The film was immediately popular in western countries and praised by such film critics as Lindsay Anderson and Donald Richie. Richie called it "one of the most perfect movies in the history of Japanese cinema" and especially praised the beauty and morality of the film's opening and closing shots. Richie analyzed how the film starts with "a long panorama" and shots spanning from a lake to the shore and the village. He judged the ending's "upward tilting panorama" from the grave to above to reflect the beginning. Bosley Crowther, in The New York Times, wrote that the film had "a strangely obscure, inferential, almost studiedly perplexing quality". Variety staff praised the film's visuals for reminiscence to Japanese prints, costumes and set design, and the performances of Masayuki Mori and Machiko Kyō.

The film appeared in Sight & Sound magazine's top 10 critics poll of the greatest films ever made, which is held once every decade, in 1962 and 1972. In the 2012 Sight & Sound poll, it was voted the 50th greatest film of all time. Ugetsu currently holds a 100% approval rating on Rotten Tomatoes, based on 30 reviews, with a weighted average of 9.40/10. The site's critical consensus states, "With its thought-provoking themes, rich atmosphere, and brilliant direction, Kenji Mizoguchi's Ugetsu monogatari [sic] is a towering classic of world cinema". Roger Ebert added Ugetsu to his Great Movies list in 2004, calling it "one of the greatest of all films", and said that "At the end of Ugetsu, aware we have seen a fable, we also feel curiously as if we have witnessed true lives and fates". Director Martin Scorsese has also listed it as one of his favourite films of all time and included it on a list of "39 Essential Foreign Films for a Young Filmmaker." It was also listed by Russian filmmaker Andrei Tarkovsky as one of his top ten favorite films.

In 5001 Nights at the Movies, film critic Pauline Kael found it to be "subtle, violent yet magical", and termed Ugetsu as "one of the most amazing of the Japanese movies that played American art houses". In 2000, The Village Voice newspaper ranked Ugetsu 29th on their list of the 100 best films of the 20th century.

===Accolades===
Ugetsu won the Silver Lion Award for Best Direction at the Venice Film Festival in 1953. The night before, Mizoguchi, believing that if the film did not win an award the shame would prevent him from returning to Japan, stayed in his hotel room and prayed. In Japan it was named third in Kinema Junpo's Best Ten for Japanese films of 1953. and won two awards at the 8th Mainichi Film Awards.

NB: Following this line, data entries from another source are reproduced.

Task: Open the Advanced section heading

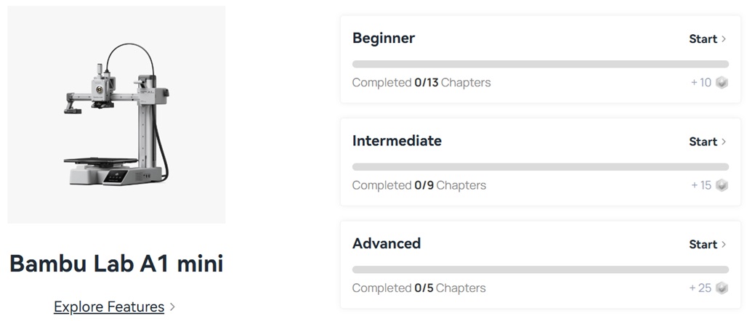Action: click(x=387, y=243)
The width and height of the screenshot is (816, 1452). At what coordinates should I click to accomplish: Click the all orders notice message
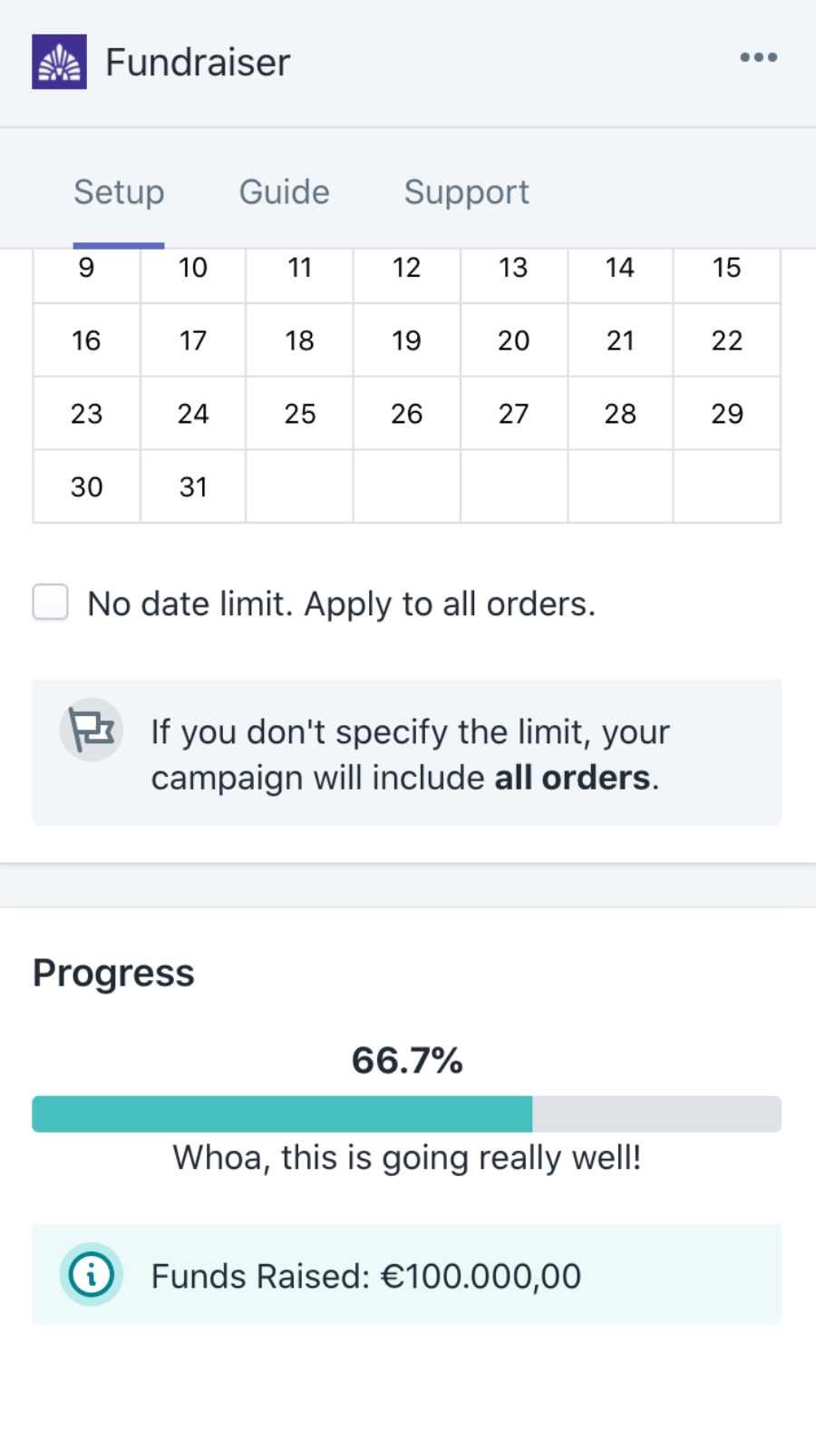(x=410, y=753)
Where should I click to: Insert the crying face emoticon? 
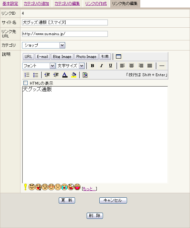pos(64,187)
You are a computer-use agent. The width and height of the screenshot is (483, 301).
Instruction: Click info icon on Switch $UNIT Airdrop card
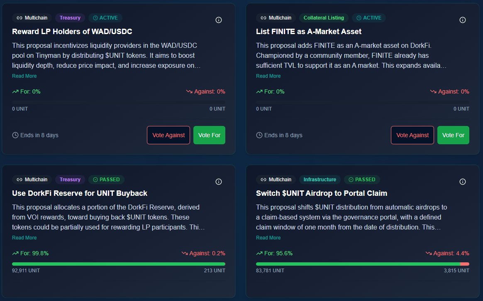pos(463,182)
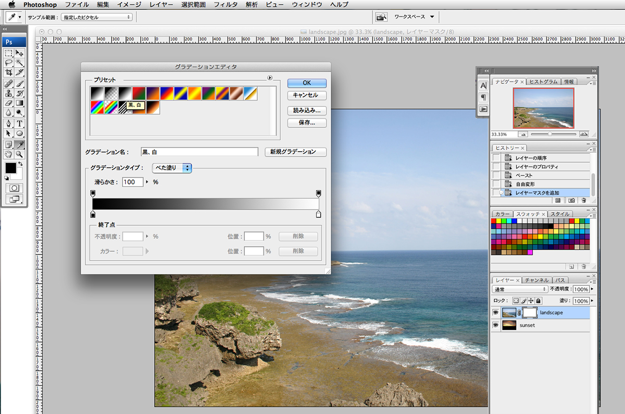Click the グラデーション名 text field

pos(199,152)
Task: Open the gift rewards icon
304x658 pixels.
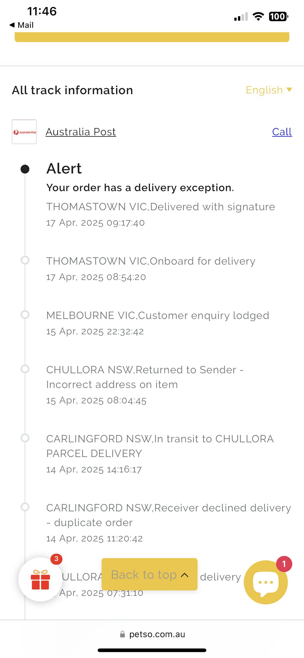Action: [x=40, y=579]
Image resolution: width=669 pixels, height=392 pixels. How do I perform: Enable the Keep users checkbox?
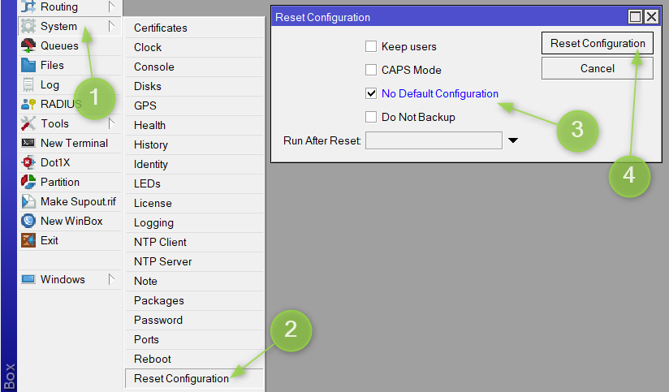point(371,47)
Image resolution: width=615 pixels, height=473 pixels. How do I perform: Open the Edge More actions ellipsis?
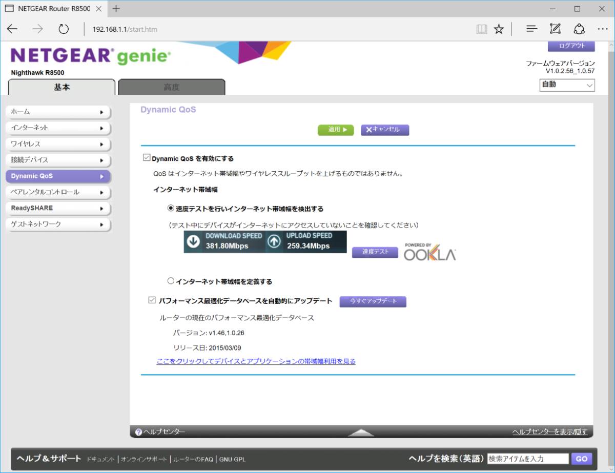click(602, 29)
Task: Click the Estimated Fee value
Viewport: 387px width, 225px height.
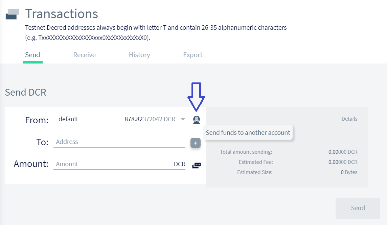Action: click(343, 162)

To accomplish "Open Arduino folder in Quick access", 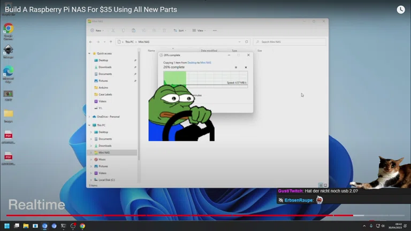I will tap(103, 88).
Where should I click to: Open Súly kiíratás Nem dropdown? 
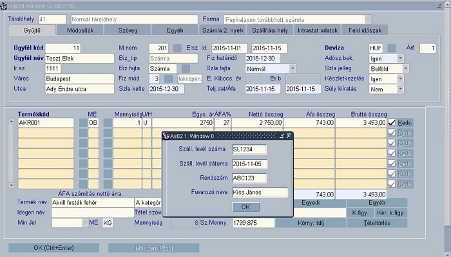tap(400, 89)
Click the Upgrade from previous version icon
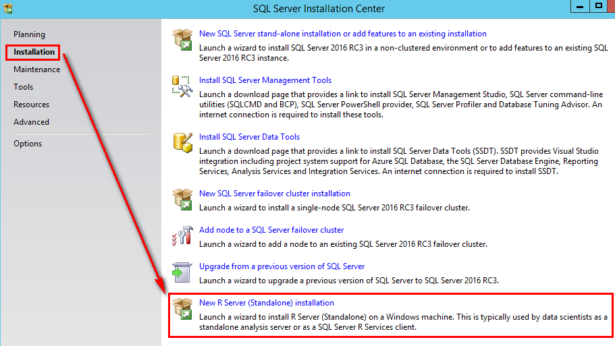This screenshot has width=615, height=346. 182,272
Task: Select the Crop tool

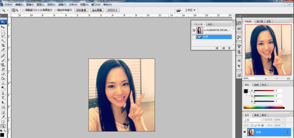Action: point(3,45)
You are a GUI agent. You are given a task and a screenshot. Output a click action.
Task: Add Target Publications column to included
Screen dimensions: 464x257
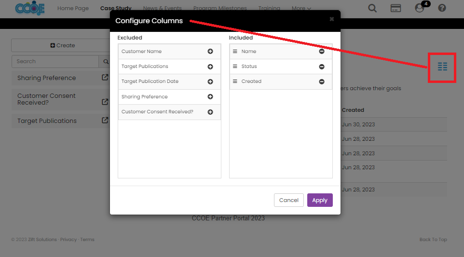[210, 67]
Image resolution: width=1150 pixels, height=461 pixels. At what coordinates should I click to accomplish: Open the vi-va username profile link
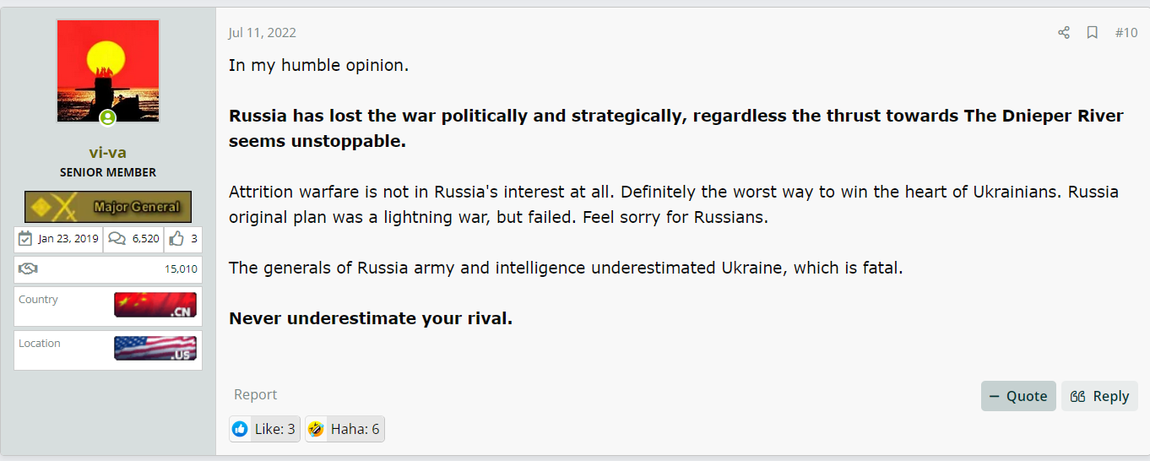coord(108,153)
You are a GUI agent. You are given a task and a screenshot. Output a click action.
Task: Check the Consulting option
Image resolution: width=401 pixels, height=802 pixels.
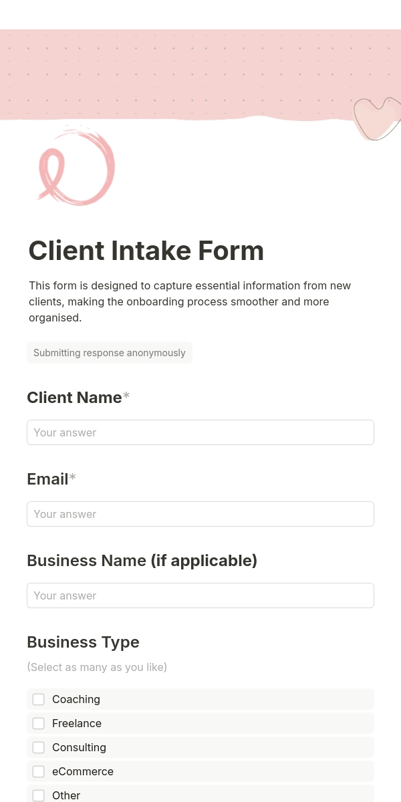(x=39, y=747)
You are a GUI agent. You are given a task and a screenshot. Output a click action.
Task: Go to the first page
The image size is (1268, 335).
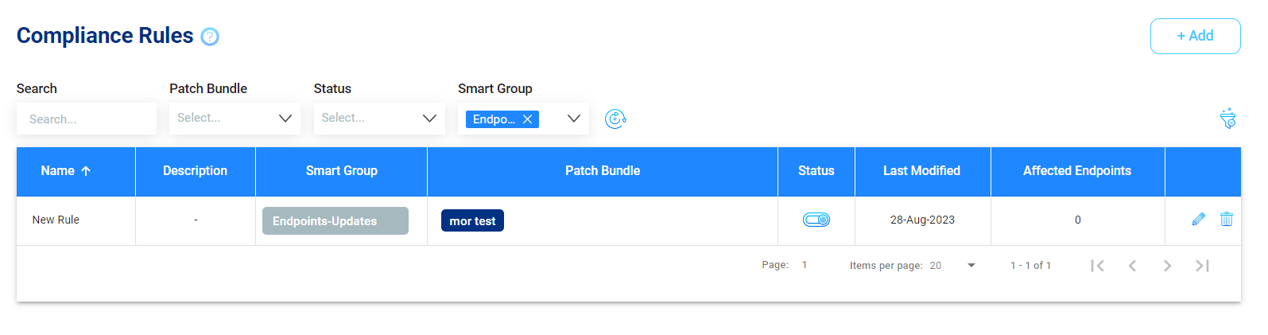(1098, 266)
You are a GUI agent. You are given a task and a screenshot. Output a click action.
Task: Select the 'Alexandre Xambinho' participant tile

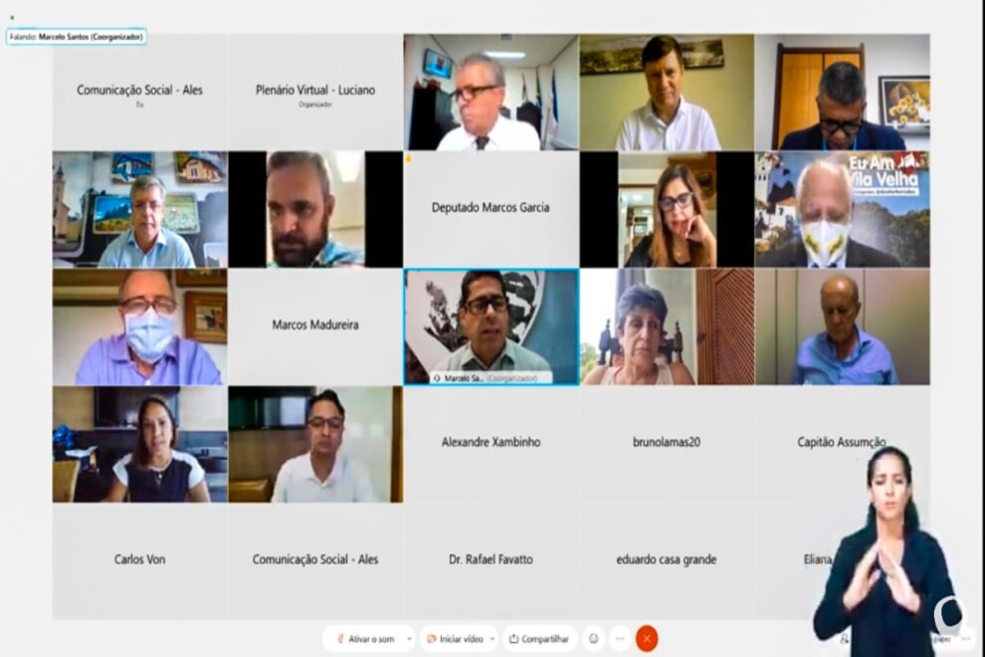(491, 444)
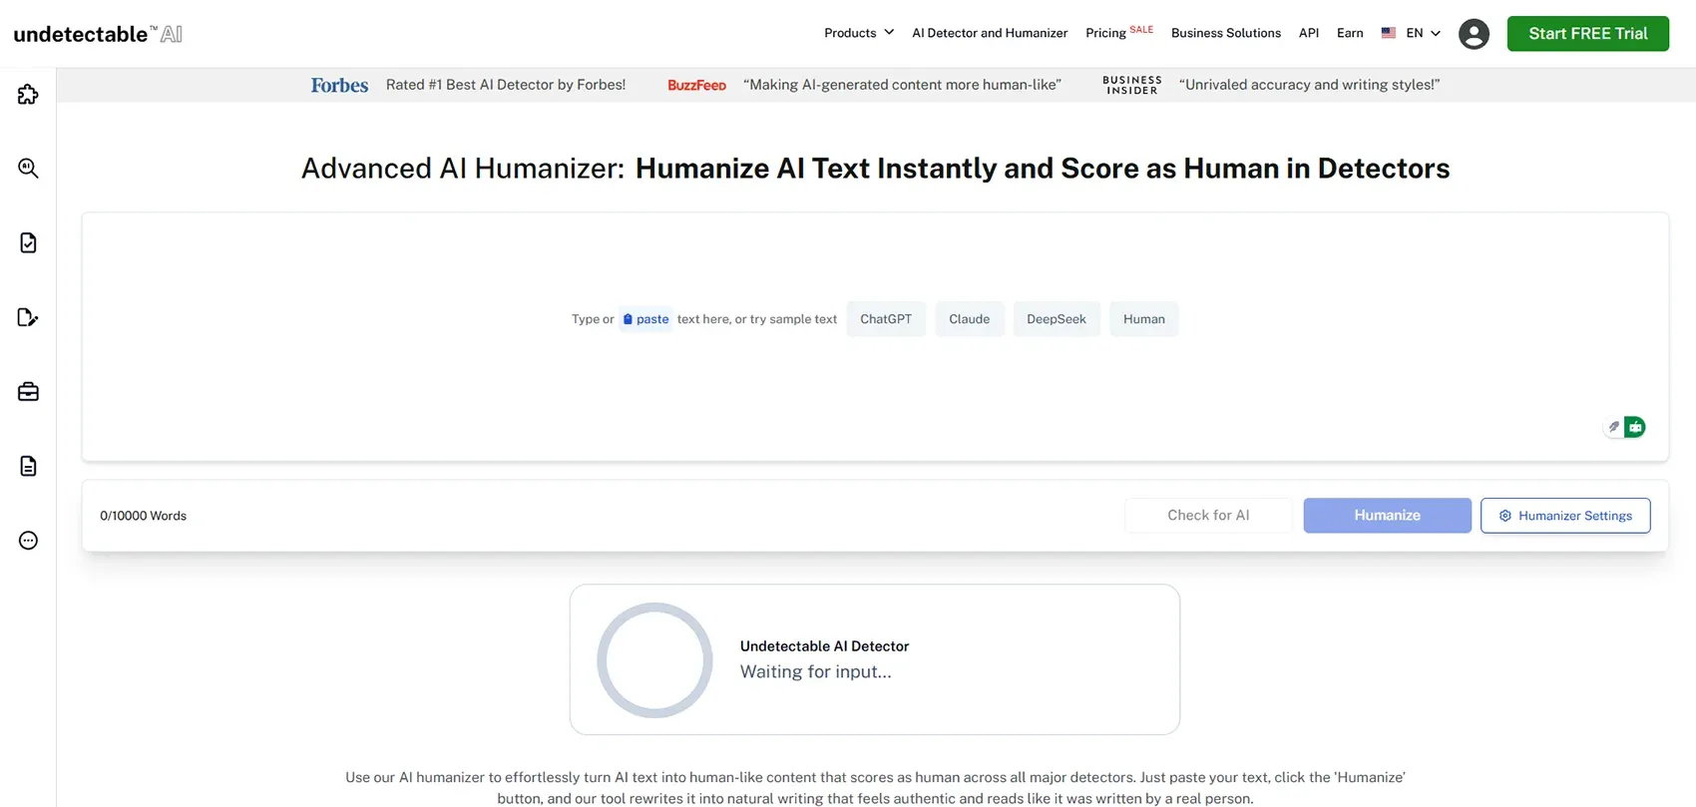Select the green robot mode toggle
1696x807 pixels.
(1635, 427)
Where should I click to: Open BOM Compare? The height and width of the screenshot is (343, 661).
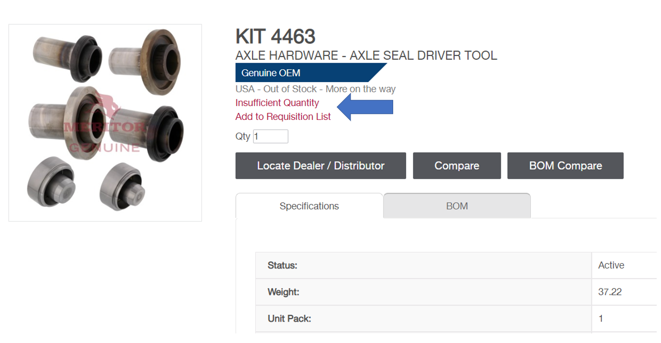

| Award | Date of ceremony | Category | Recipient(s) | Result | Ref(s) |
| Academy Awards | 21 March 1956 | Best Costume Design, Black and White | Tadaoto Kainosho | Nominated |  |
| Kinema Junpo Awards | 1953 | Best Ten | Ugetsu Monogatari | Won |  |
| Mainichi Film Awards | 1953 | Best Sound Recording | Iwao Ōtani | Won |  |
| Best Art Direction | Kisaku Itō | Won |
| Ministry of Education | 1953 | Cinematography | Kazuo Miyagawa | Won |  |
| Venice Film Festival | 20 August – 4 September 1953 | Silver Lion | Kenji Mizoguchi | Won |  |
| Pasinetti Award | Kenji Mizoguchi | Won |

==Legacy==
Along with Akira Kurosawa's film Rashomon (1950), Ugetsu is credited with having popularised Japanese cinema in the West. The film, and Yasujirō Ozu's Tokyo Story, released the same year, particularly created awareness of other Japanese filmmakers. Mizoguchi cemented his reputation among film aficionados in Europe with his film Sansho the Bailiff (1954). Ugetsu and Sansho the Bailiff made an impact on French New Wave directors Jean-Luc Godard and François Truffaut, and U.S. director Paul Schrader, who sought Kazuo Miyagawa for advice on the film Mishima: A Life in Four Chapters (1985).
Indian filmmaker Rajendra Nath Shukla's Mrig Trishna (1975) is inspired by Ugetsu Monogatari.